The body of Ms Roberts, 22, was found in a drainage ditch in Porthmadog, Gwynedd, last April.
Iestyn Davies, 54, also from Porthmadog, denies murder.
Wool packer Mr Davies told the jury at Caernarfon Crown Court how he had only been in trouble once with the police, in 1984, when he was fined £50 with £30 compensation for assaulting a woman.
Giving evidence in English despite his first language being Welsh, he told his barrister Patrick Harrington QC that he had lived at Porthmadog since he was a baby. He had two sisters and a brother.
He told the court that he knew the town well and that he also knew the family of Ffion Wyn Roberts, and had been to school with her father.
He said he was a regular in The Station pub in Porthmadog, where Ms Roberts' father worked behind the bar two days a week.
Mr Davies said he usually got up early in the morning - it was normal for him to be out walking his dog at four o'clock in the morning.
Ms Roberts was last seen in the town centre in the early hours as she walked home from a night out with friends.
The jury heard that on the weekend that Ms Roberts was murdered, the defendant was trying to move out of his flat by Porthmadog Harbour and put his belongings into store.
On Wednesday morning, the court heard from the victim of Mr Davies's 1984 attack, Genevieve Tarr, from Derbyshire but then of Stockport.
She told the court she had been on holiday in Porthmadog in August that year and she was walking near the sluice gates at Porthmadog Harbour.
As she crossed a narrow bridge, she said she looked up and saw Iestyn Davies in front of her with a rock in his hand.
Mrs Tarr said: "As he walked past he attacked me.
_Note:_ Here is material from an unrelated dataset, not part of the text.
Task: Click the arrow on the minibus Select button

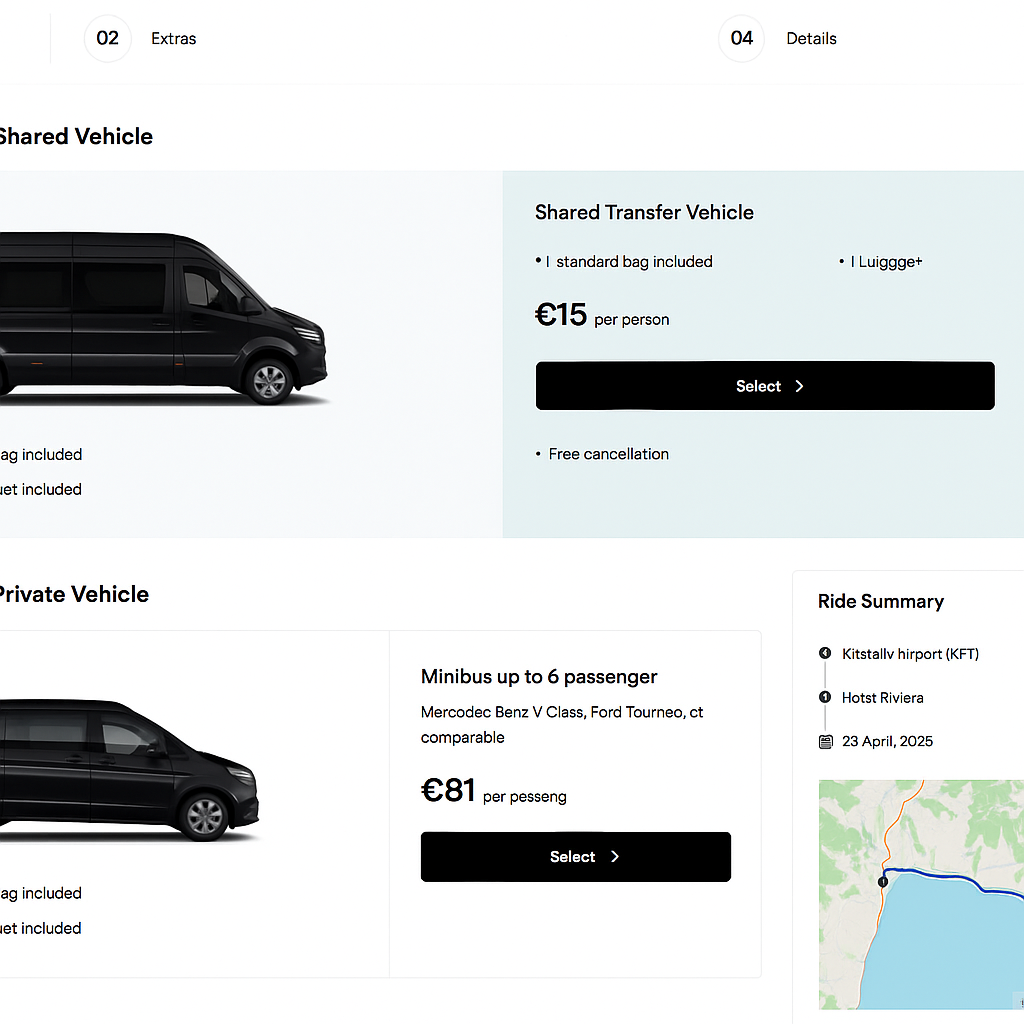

He grabbed me and had a rock in his hand and raised it. He told me not to scream.
"He brought it down and hit my husband's watch which I had in my hand. I was terrified.
"Then a young girl came along and he ran away. I can't remember much after that."
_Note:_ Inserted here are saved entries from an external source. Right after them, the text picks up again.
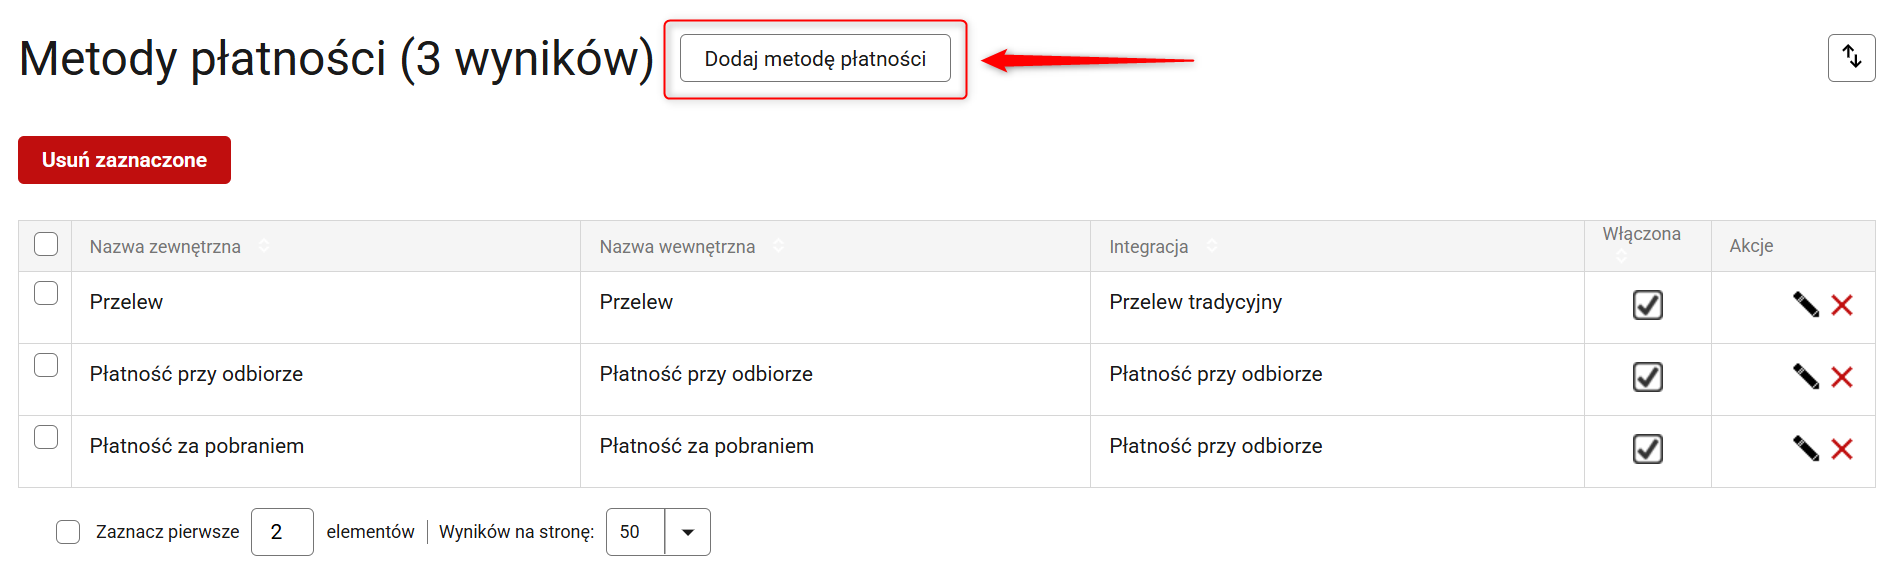Edit Płatność przy odbiorze with pencil icon
Viewport: 1896px width, 580px height.
coord(1805,376)
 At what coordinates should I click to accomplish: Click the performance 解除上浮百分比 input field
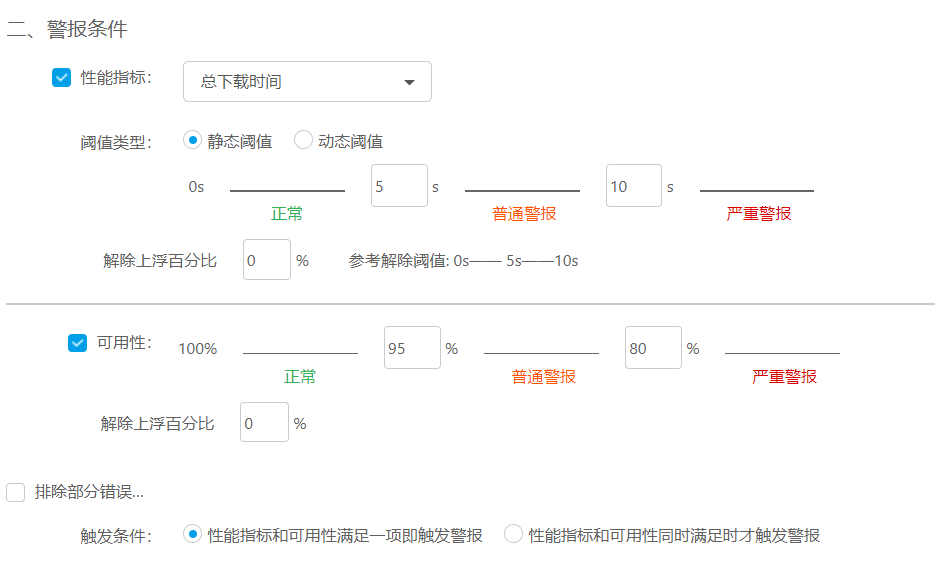[x=266, y=260]
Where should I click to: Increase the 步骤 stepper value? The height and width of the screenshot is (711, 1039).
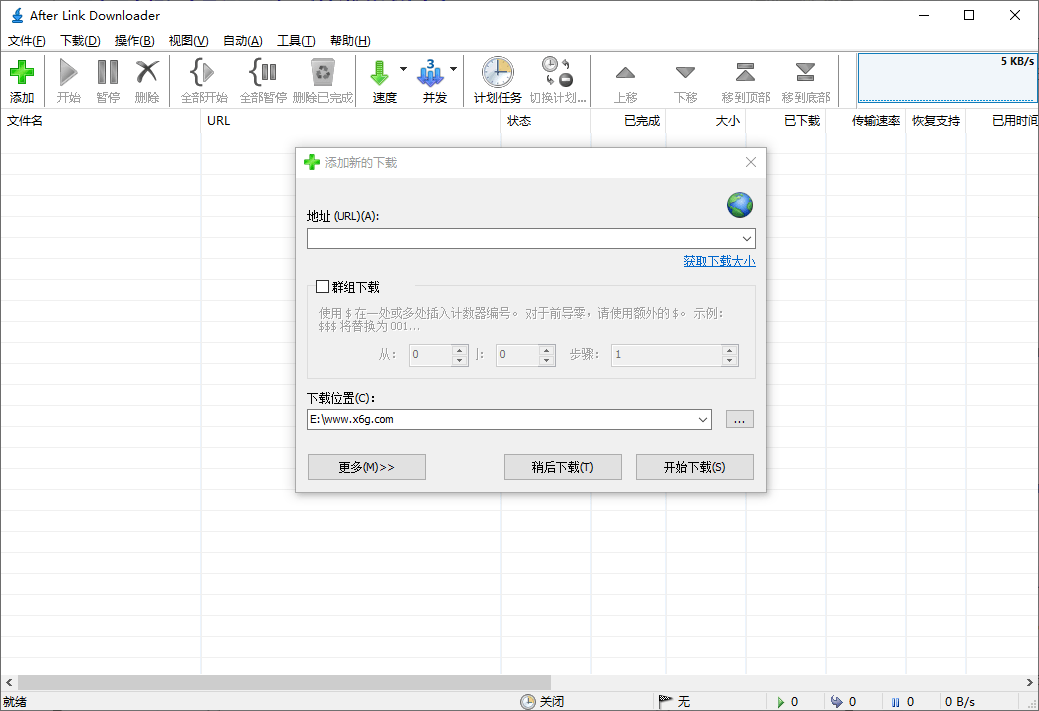(x=729, y=350)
She said she started to scream and he threatened to kill her if she did not stop.
The witness to the attack, Caroline Edwards, told the court she was aged about 20 in 1984 and knew the defendant. She said she had been walking towards the gates when she heard cries.
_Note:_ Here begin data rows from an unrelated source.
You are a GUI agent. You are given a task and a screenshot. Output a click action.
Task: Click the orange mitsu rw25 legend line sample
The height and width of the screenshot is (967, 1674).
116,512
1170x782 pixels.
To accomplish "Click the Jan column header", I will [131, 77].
She said: "I saw Iestyn and a lady standing against the gates. He was pressed up against her. I shouted his name. He looked at me and ran."
Fighting back tears during her evidence, Mrs Edwards told Elwen Evans QC, prosecuting, that she had feared the defendant was going to hit the woman with the rock.
When he was in the witness box, Mr Davies said had been been drunk at the time, and had not had a rock in his hand but a pair of running shorts.
He did agree that he had pleaded guilty to assault and had been fined £50 but he said that was the only time he had been in trouble with the police, until he was arrested on suspicion of murder in June last year.